Bradley (PG No. 3-ranked nationally, No. 1 Oklahoma, class of 2011) and Hope (PG 109-3) anchor a pitching staff that ranks among the top in the country. Junior left-hander Jacob Evans adds another quality arm.

Bradley, an Aflac All-American, was 7-5 with a 1.46 ERA and 109 strikeouts in 67 innings last spring. Hope finished 9-2 with a 1.31 ERA and 97 punch-outs in 64 innings and Evans was 7-1 with a 1.00 ERA.

“The strength of our team is going to be our pitching staff,” Dobson said. “We’ve got some guys that have played at a high level and are going to have the opportunity to move on and play at higher levels. We feel like going in, with the staff that we have and if we can play defense, and we can manage to push (across) over two runs (a game) we’ll be all right.”

Bradley is a special case.

He signed with Oklahoma to play quarterback for Coach Bob Stoops but also plans to play baseball for the Sooners and Coach Sunny Golloway. He is also projected to be a top-10 pick in the 1st round of the 2011 MLB June Amateur Draft, an event that could present him with the difficult choice of enrolling at OU or accepting an MLB signing bonus that would realistically be worth several million dollars.

In a story in the Tulsa World late last year, Bradley was quoted as saying, “money’s not everything.” He said his situation could be similar to that of Stanford quarterback Andrew Luck, who opted to stay in school instead of entering this year’s NFL Draft.

“He loves playing college football and wanted to try to win a national championship and wanted to get a degree, and maybe that’s what I want to do,” Bradley said in the World article.

Dobson simply remains impressed with his senior right-hander.

“He’s a guy – you just don’t get very many of those guys at this level that come along,” Dobson said. “Archie is a guy that is going to be a workhorse for us, and if he does what he’s supposed to do, he’s going to have an opportunity to maybe go high in the (MLB) Draft.

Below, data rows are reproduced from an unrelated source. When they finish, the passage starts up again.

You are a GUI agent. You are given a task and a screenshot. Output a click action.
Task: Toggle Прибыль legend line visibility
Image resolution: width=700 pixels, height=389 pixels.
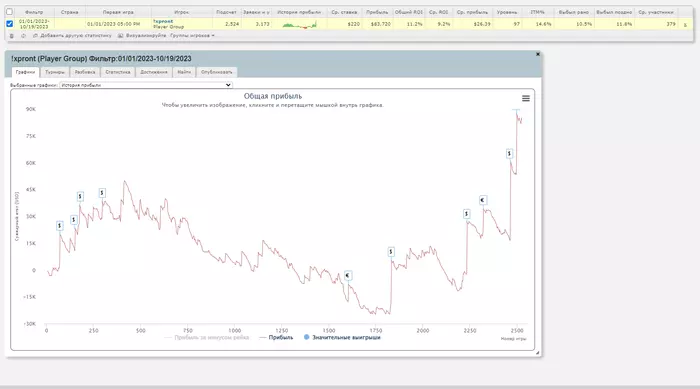[x=276, y=338]
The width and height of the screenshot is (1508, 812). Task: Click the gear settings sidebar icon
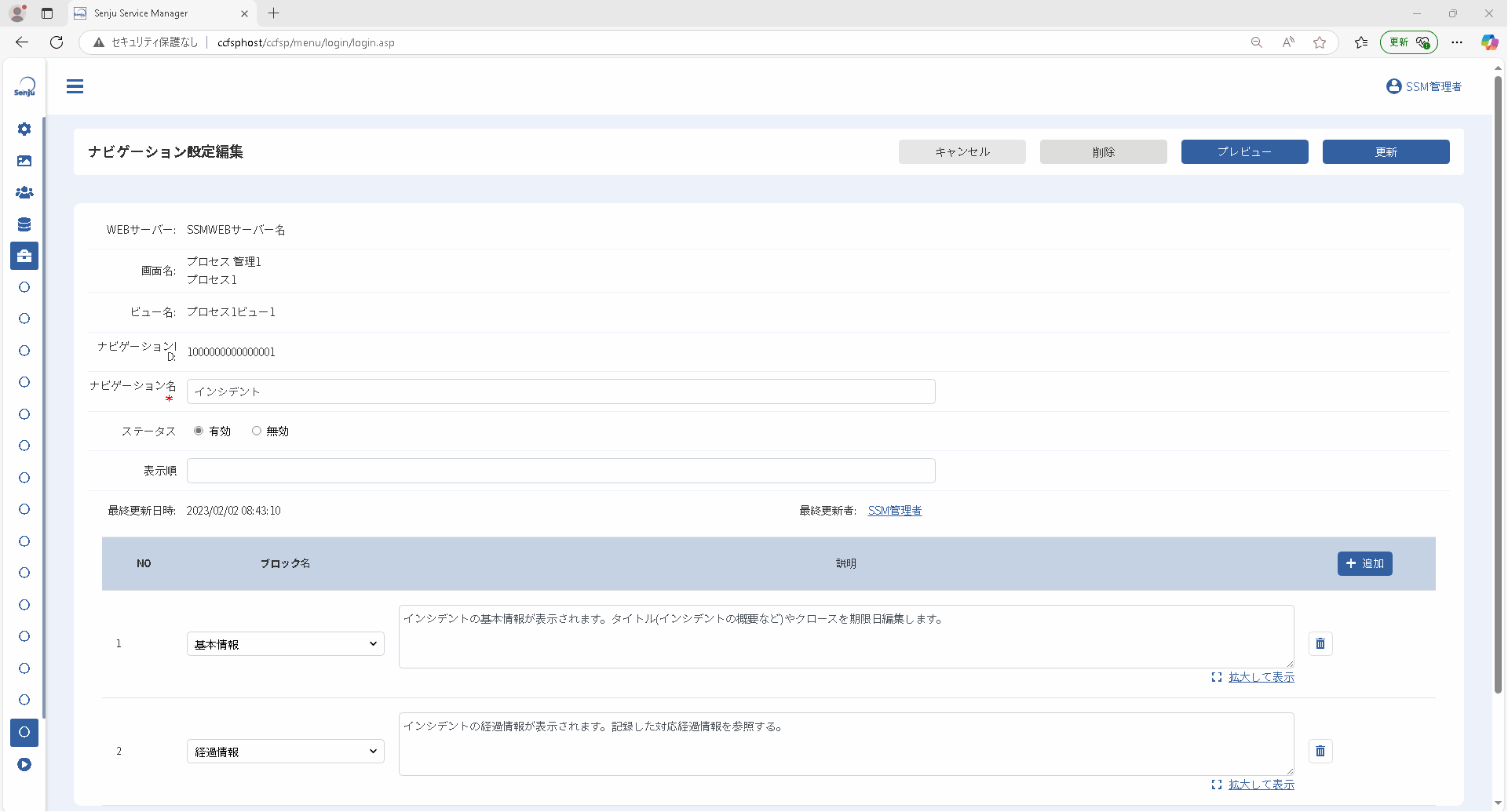pos(24,129)
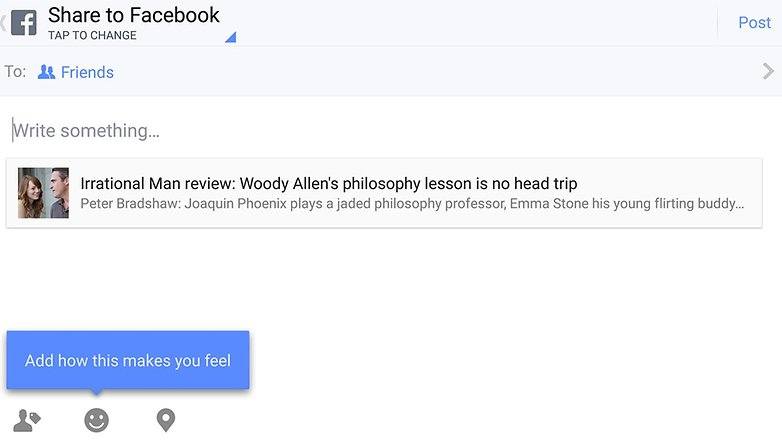Open the feeling smiley face icon

pos(96,421)
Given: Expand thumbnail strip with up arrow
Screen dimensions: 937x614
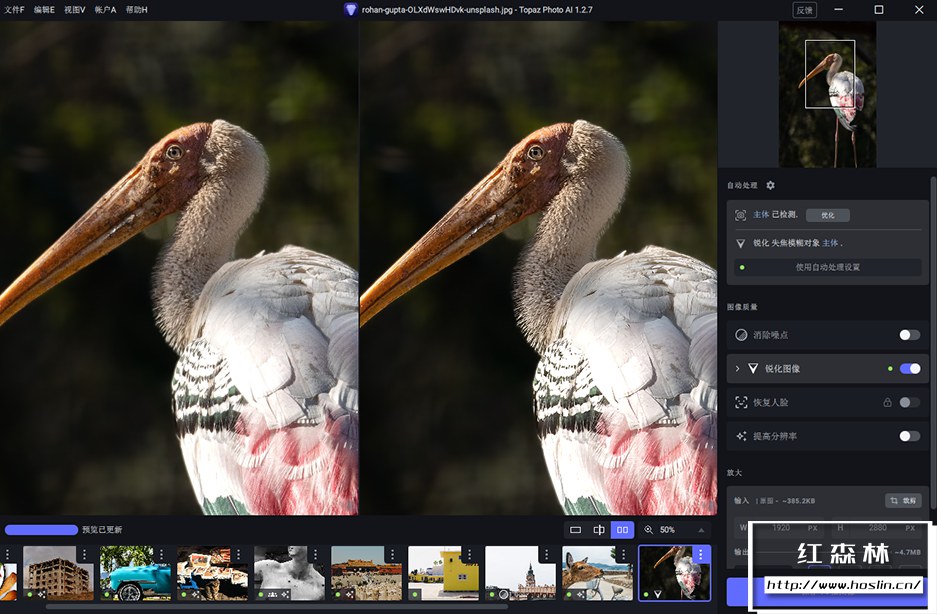Looking at the screenshot, I should coord(701,530).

 “You don’t usually see a guy that can go two sports at that high of level,” he continued. “He’s the type of athlete that can play at the Division I level in both sports. He’s a unique guy and a guy we’re going to depend on a lot.”

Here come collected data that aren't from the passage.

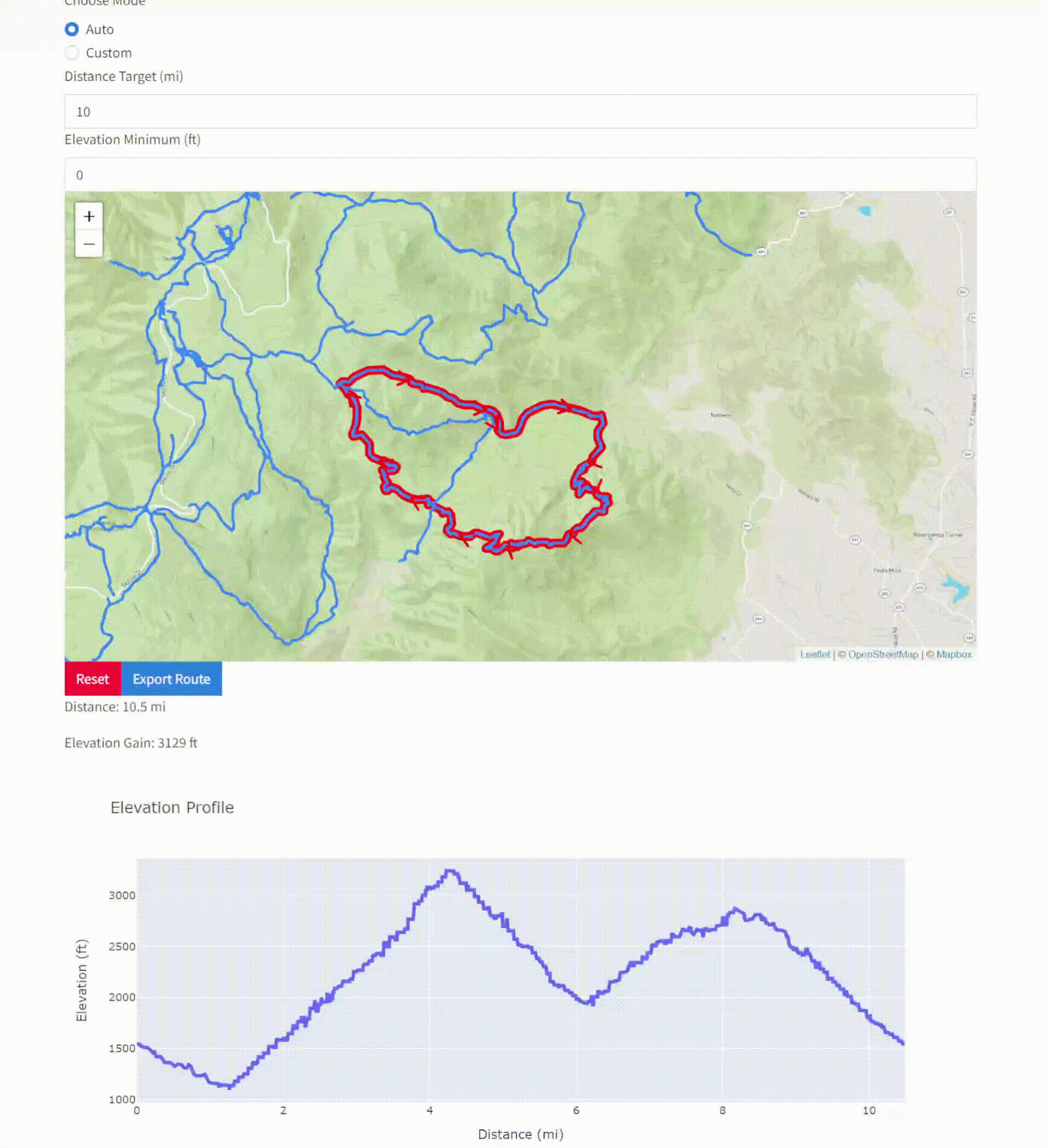This screenshot has height=1148, width=1048.
Task: Click the lowest dip on elevation profile
Action: [x=229, y=1087]
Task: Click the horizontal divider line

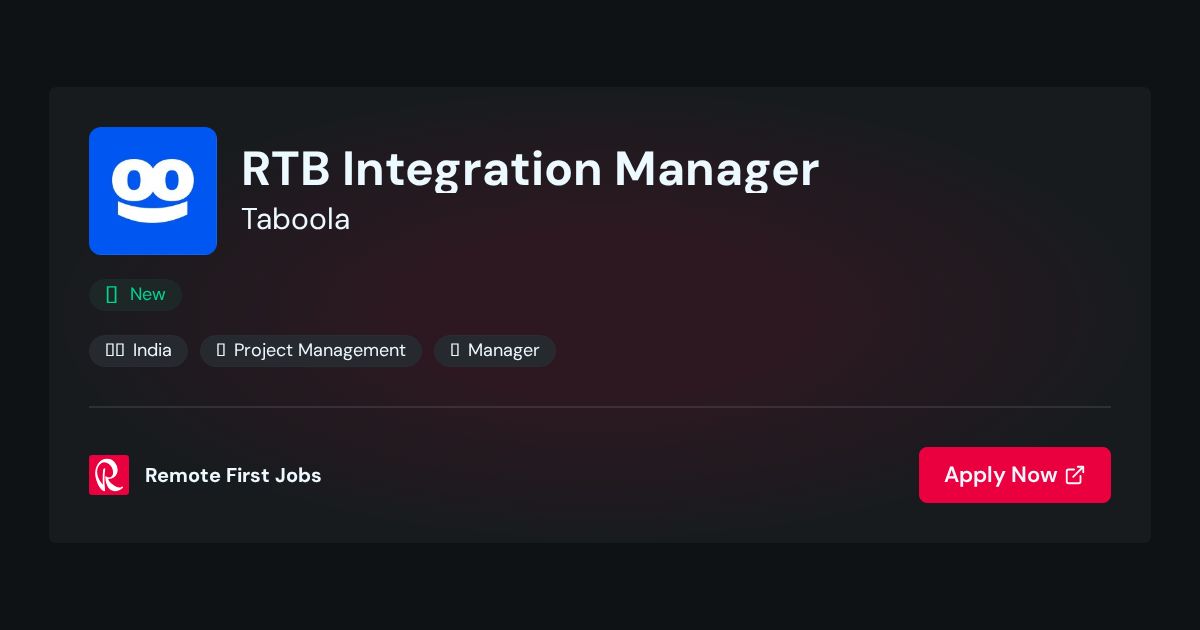Action: [x=600, y=407]
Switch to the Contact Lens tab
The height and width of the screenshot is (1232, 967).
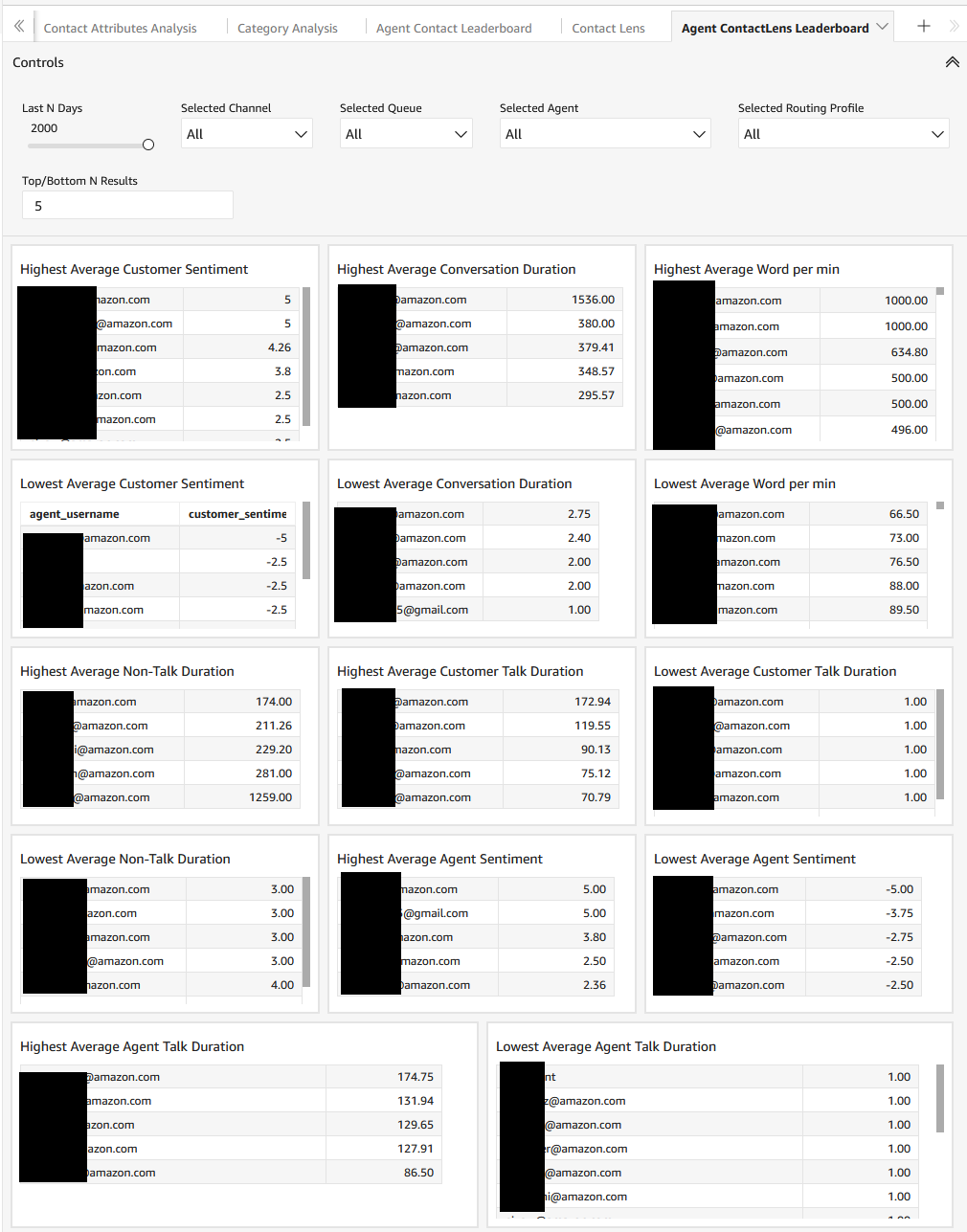608,27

Dobson also praised Hope, who will play only baseball at OU unless he too is a high MLB Draft pick.

“Mason, I think, is a guy that’s going to progress through the year and potentially could be a (high Draft pick) as well,” Dobson said. “So to have two of those guys on your staff to anchor it along with two or three other guys that are going to be really good high school and college pitchers – we’ve got some depth on the mound that we probably won’t see very often.”

Broken Arrow plays in the Frontier Valley Conference, generally recognized as the strongest baseball league in Oklahoma with Owasso, defending Class 6A state champion Union and Jenks. Owasso has been in the 6A state finals 13 of the past 14 years.

The Tigers will take a weeklong spring break trip to Winter Haven, Fla., planned for mid-March, where they will face some of the top teams from Florida and other states. Dobson had taken his team to Arizona for spring-break trips the last five years and decided to head to the Southeast this year.

An Oklahoma Class 6A state championship is the ultimate goal for the Broken Arrow Tigers, but Dobson wants his players to enjoy the ride along the way. The future will be here soon enough.

“We don’t want to get too caught up with what’s happening at the end because you want to kind of enjoy what you’re doing now,” he said. “We just try to build and get better as we go, and (want to) be playing our best at the end. That’s going to be this group’s biggest obstacle – staying hooked up every game and try not to look too far ahead.”

But Dobson also knows a unique opportunity is there for his 2011 Tigers.

“We’ve got a lot of talent … but talent doesn’t always equate to wins,” he said. “It’s good to have it, but this group has to learn to play as a team and play for each other. If we do that, we’re going to be tough to beat.”